Ozelonacaxtla Totonac love poem

Kspejo

Na lanla tasiiya kspejo

Wa tima lu xastlan kintachiwin

Kalakapala, taxapama

¡Autiya kwaniyan "klaqkatsanan"!

Translated into North Highland Totonac, Ozelonacaxtla variant, Huehuetla, Puebla
By and for the whole Totonac community
Audio Demetrio
Ozelonacaxtla Totonac love poem

Book of poetry "La Glace"
Original version
Poem the mirror

Totonac languages

The Totonac languages or ou Tepehua-Totonac (280,000 speakers overall), for some linguists would be related to Mixe and Zoque and for others genetically linked to no other Native American language.

We can distinguish a dozen Totonac languages but which are not necessarily intercomprehensible ... some municipalities present variants of the language which, but with their very low number of speakers, they are in real danger of extinction.
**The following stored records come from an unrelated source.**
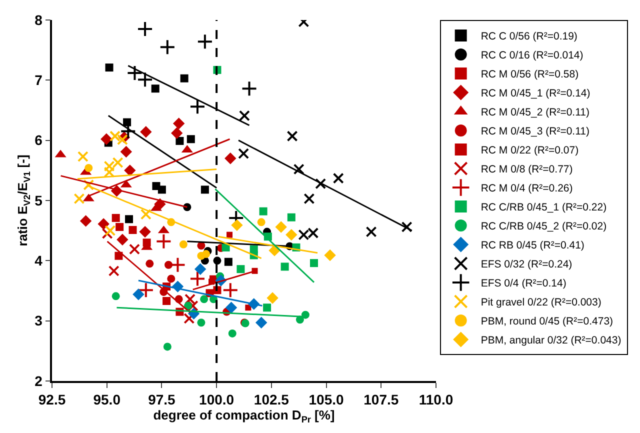 This screenshot has height=433, width=640. What do you see at coordinates (436, 400) in the screenshot?
I see `x-tick-label: 110.0` at bounding box center [436, 400].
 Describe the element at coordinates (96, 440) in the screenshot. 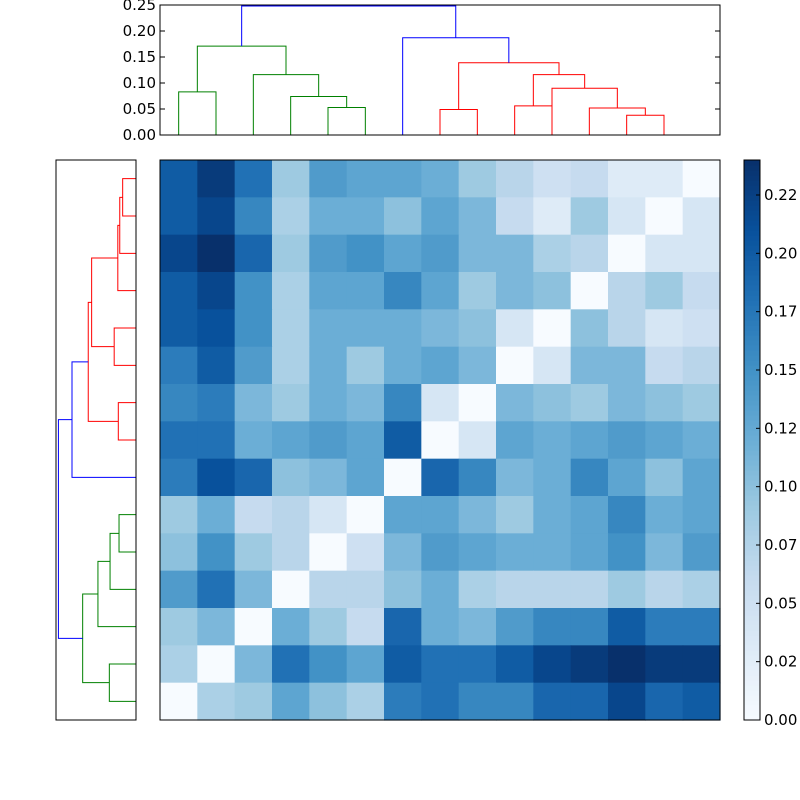

I see `left-dendrogram` at that location.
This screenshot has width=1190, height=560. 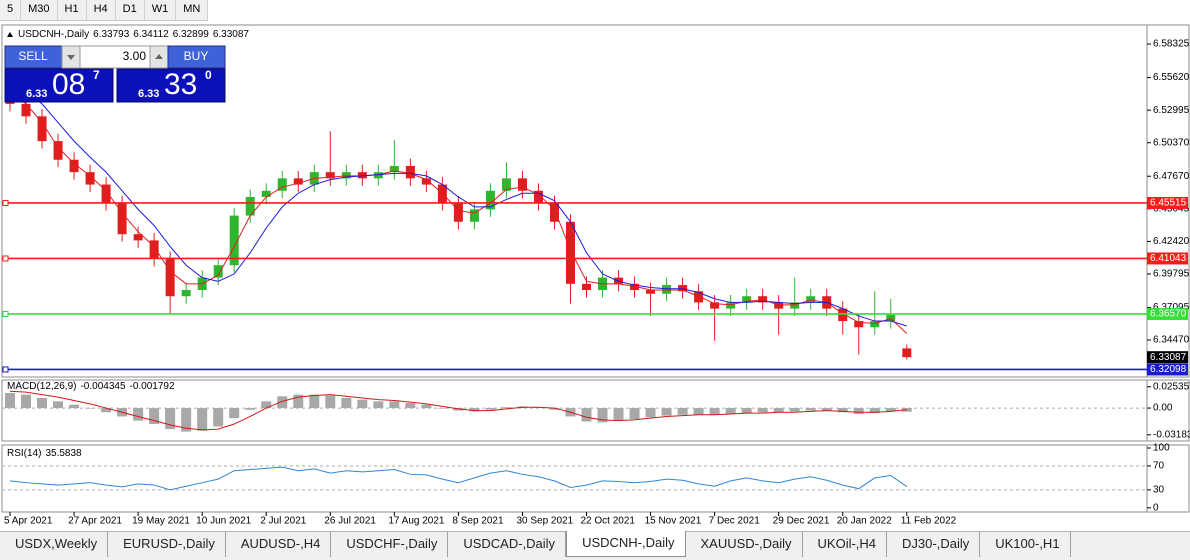 I want to click on y-tick-label: 0.025357, so click(x=1172, y=386).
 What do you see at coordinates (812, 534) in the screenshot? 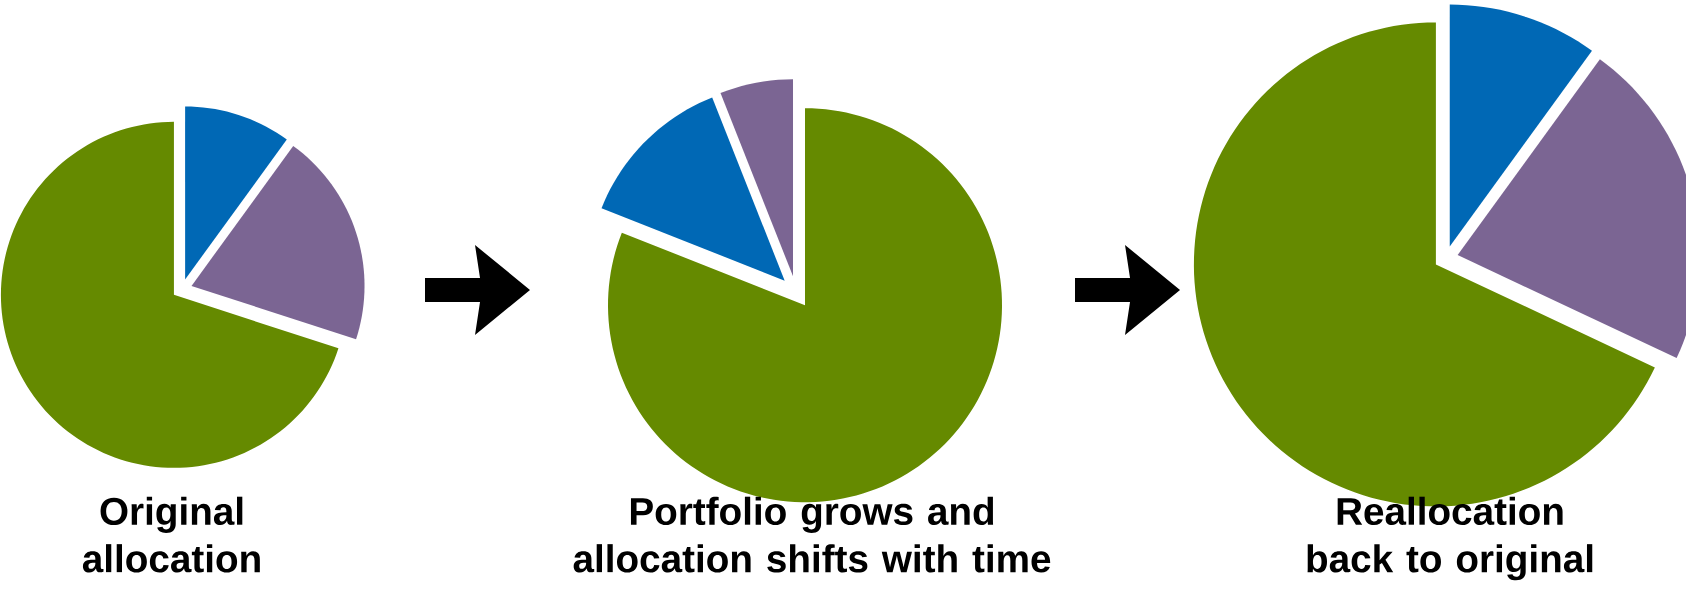
I see `text: Portfolio grows and allocation shifts with time` at bounding box center [812, 534].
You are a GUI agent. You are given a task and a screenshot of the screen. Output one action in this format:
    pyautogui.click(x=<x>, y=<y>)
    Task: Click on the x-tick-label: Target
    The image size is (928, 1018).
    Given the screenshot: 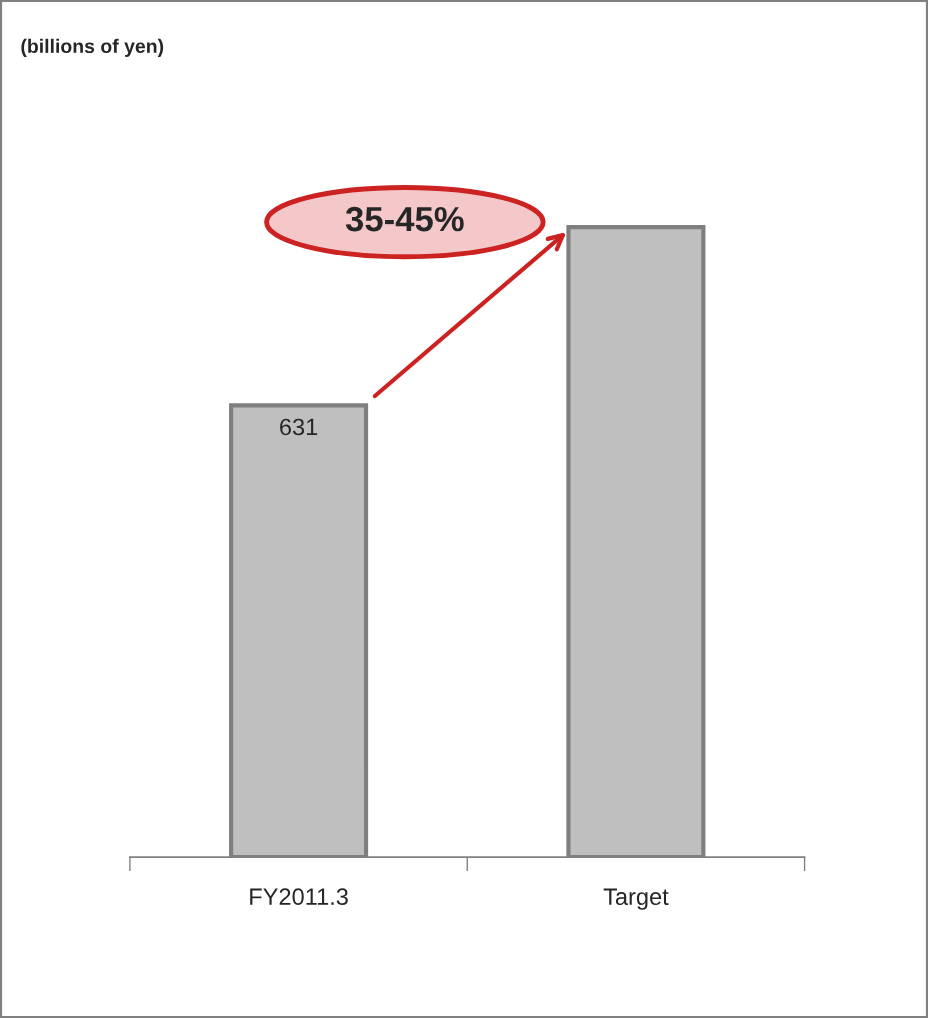 What is the action you would take?
    pyautogui.click(x=636, y=899)
    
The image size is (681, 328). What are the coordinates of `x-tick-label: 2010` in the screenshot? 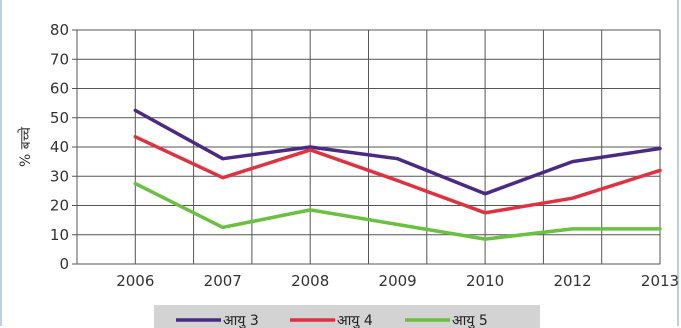 It's located at (485, 281).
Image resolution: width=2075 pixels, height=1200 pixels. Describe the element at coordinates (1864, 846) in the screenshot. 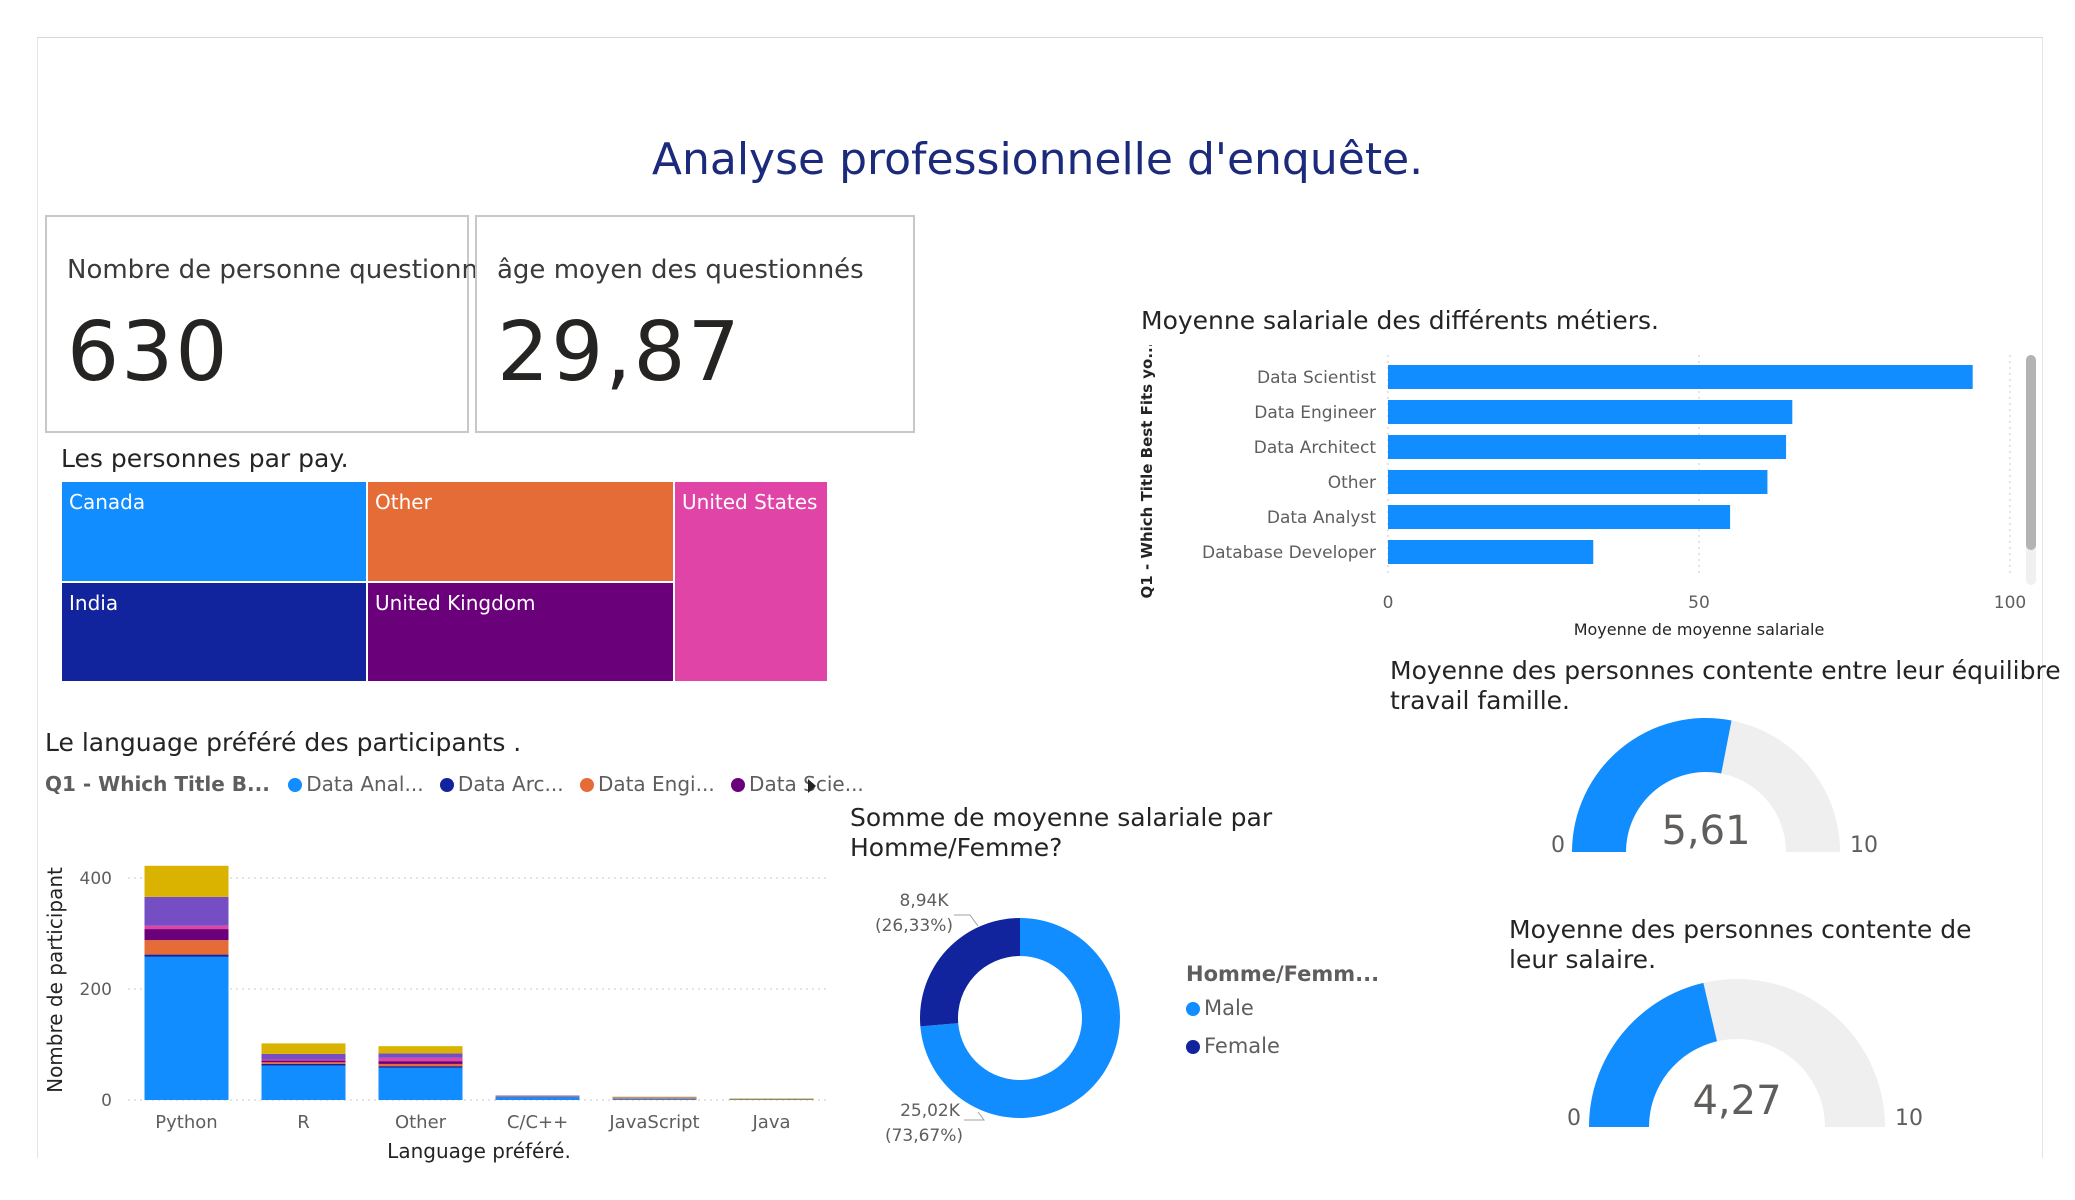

The origin of the name Totonac is disputed and probably linked to their connection with religion. It would refer to the division into three of their places of ceremony, or more simply to the name of their God.

The dialect I present here, is that of the mountains (Sierra Totonac, Highland Totonac, Central-South Totonac, Totonaco, autonym: Tutunakú), and more precisely: Totonac from the North of the Sierra in the variant of Ozelonacaxtla, Huehuetla, Puebla, Mexico.

The Totonacs

The Totonacs are indigenous Indians of the Gulf of Mexico, currently established in the states of Veracrux and Puebla. Their origin which is discussed would perhaps be the north of Puebla.

They underwent the domination of the Aztec Empire before joining forces with the Spaniards. If, like all the other indigenous peoples, their culture is gradually replaced by that of the Spaniards, their traditions for spinning, weaving, sculpture and ceramics remain alive.